Since iOS 11 it is easy to add swipe actions in a table view. What we need to do, is to implement UITableView delegate methods for providing actions for leading and trailing edge. Let’s jump right into it.
Default swipe actions
Swipe actions are provided by two delegate methods which return UISwipeActionsConfiguration. It should be mentioned that when returning nil in those delegates, table view will use its default set of actions. Default action is delete action and acton should be implemented in the editingStyle delegate method.
Custom swipe actions
Let’s leave default actions aside and see what is this configuration object swipe action delegates need to return. It just provides the set of different actions and a property of controlling if the full swipe triggers the first action or not.
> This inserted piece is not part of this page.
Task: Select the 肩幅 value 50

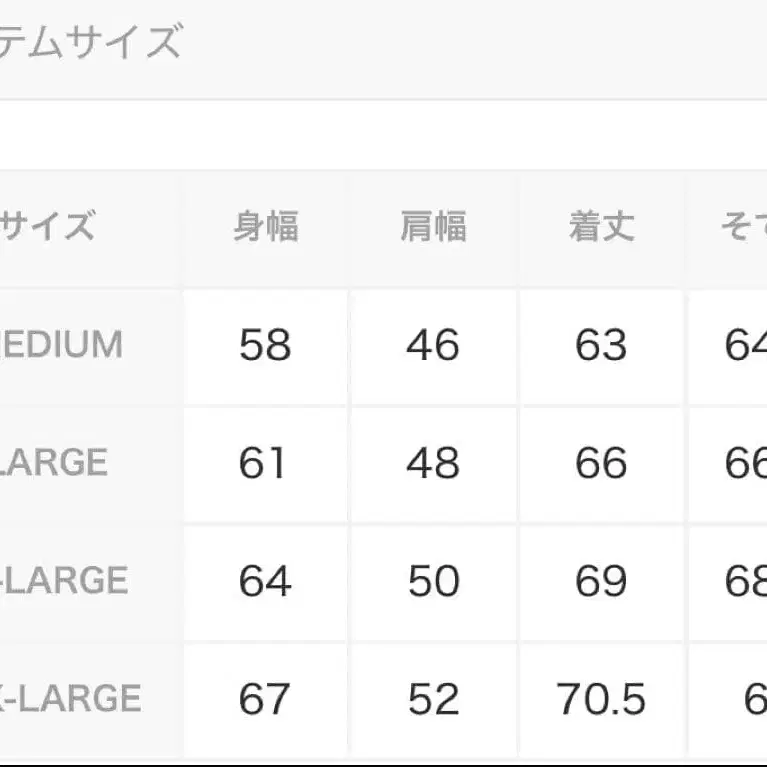Action: 433,581
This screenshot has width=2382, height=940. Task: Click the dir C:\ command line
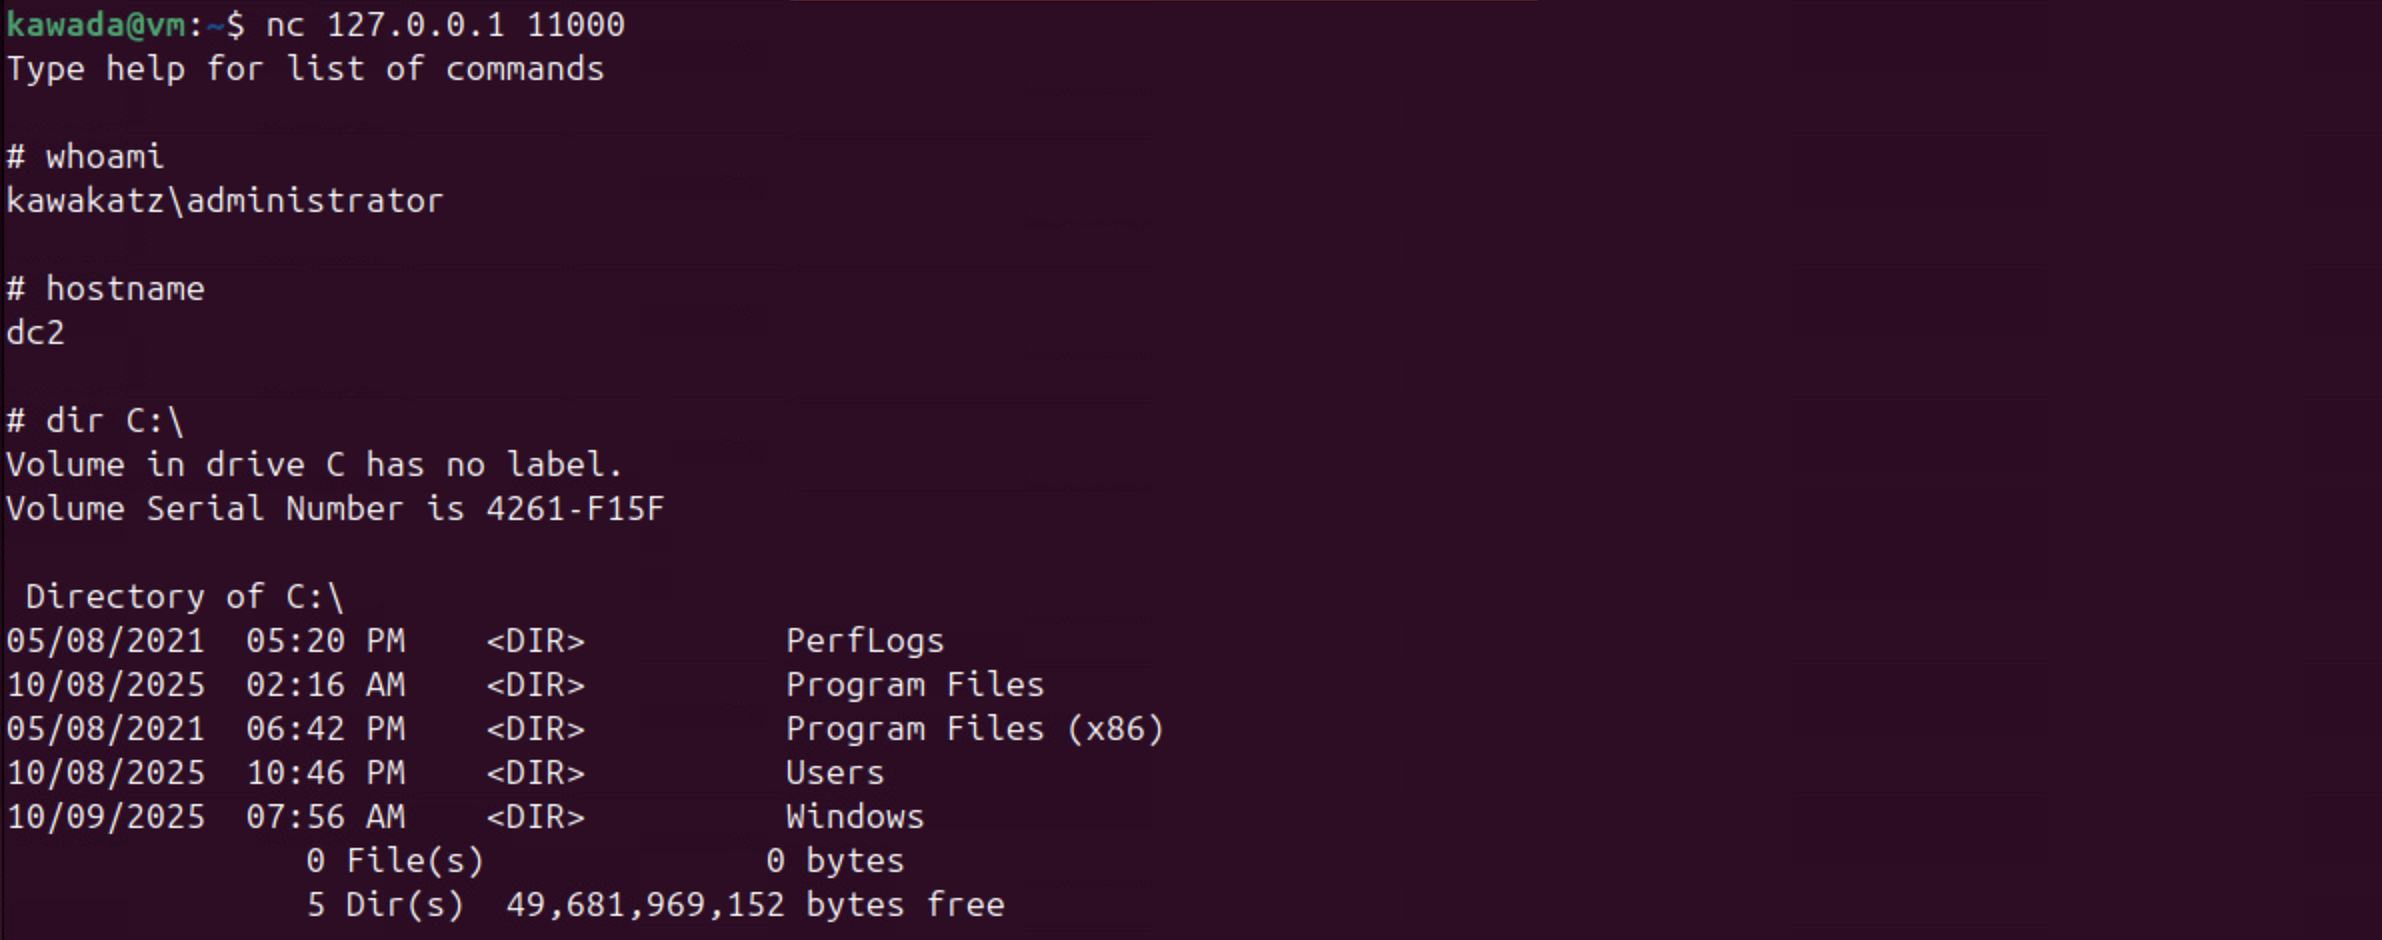click(x=95, y=421)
By default, this is turned on and full swipe triggers the first action. Action itself is represented by UIContextualAction class. This class defines handler block, title, image and background color of the action. Action can’t have both image and title, whenever image is set, title is ignored. In addition, action’s initialiser defines style: normal style means light grey background and destructive style uses red background. One needs to be aware that when adding too many actions results in having overlapping action buttons in the table view. Therefore it always makes to test and see if the amount of actions really works on the smallest display size.
In summary, swipe actions are extremely simple to add using table view delegates. It is an easy way of providing important actions in an accessible manner.